Three geometric isomers of a single triantennary glycopeptide, each containing two fluorophores attached to terminal positions in the molecule, were used to probe distance and flexibility of the oligosaccharide in solution. A dansyl group (energy acceptor) was attached to the C6 of Gal at either position 6', 6, or 8, and a naphthyl-2-acetyl group (energy donor) was coupled to the N terminus of the Ala-Asn peptide. (formula; see text) Resonance energy-transfer measurements revealed an average distance of approximately 22, 18, and 17 A between the donor and the acceptor attached to either the 6, 8, or 6' Gal residue, respectively. The lifetime of the donor's emission was nearly a single-exponential decay of 27 ns (96%), whereas the decay of the donor with proximally attached acceptor was fit by nonlinear least-squares analysis to a multiexponential for each glycopeptide probe.
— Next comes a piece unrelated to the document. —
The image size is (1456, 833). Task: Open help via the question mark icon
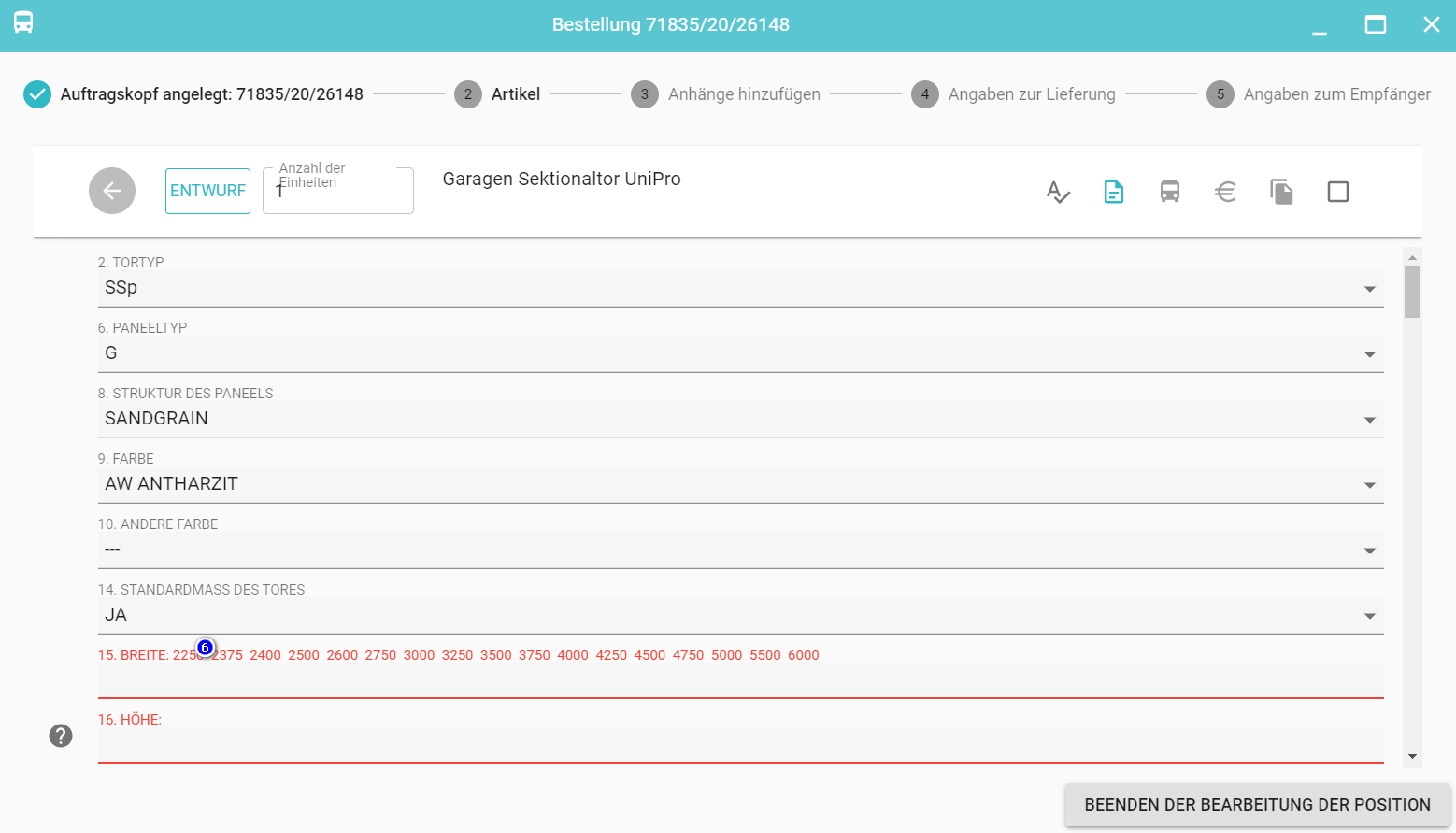tap(61, 736)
Fitting with a Lorentzian function revealed spatially distinct donor/acceptor distances presumably arising from glycopeptide branch flexibility. The results suggest that the acceptor located at Gal 8 is the most rigid relative to the donor with a single population of distances centered at 18.4 A. In contrast, the acceptor attached to either Gal 6' or 6 displayed two populations of different distances from the donor. The Gal 6 isomer contained a major population with average donor/acceptor separation distance of 21.7 A and a minor population with average separation distance of 9.7 A. Similarly, the Gal 6' isomer showed a major population with donor/acceptor separation distance of 18.3 A and a minor population with separation distance of 11.7 A. These data support the earlier conclusions that the Man alpha(1----6)Man linkage found in the core pentasaccharide of all branched N-linked oligosaccharides is flexible. In addition, the data suggest that the branch containing Gal 6 is also flexible in the triantennary glycopeptide.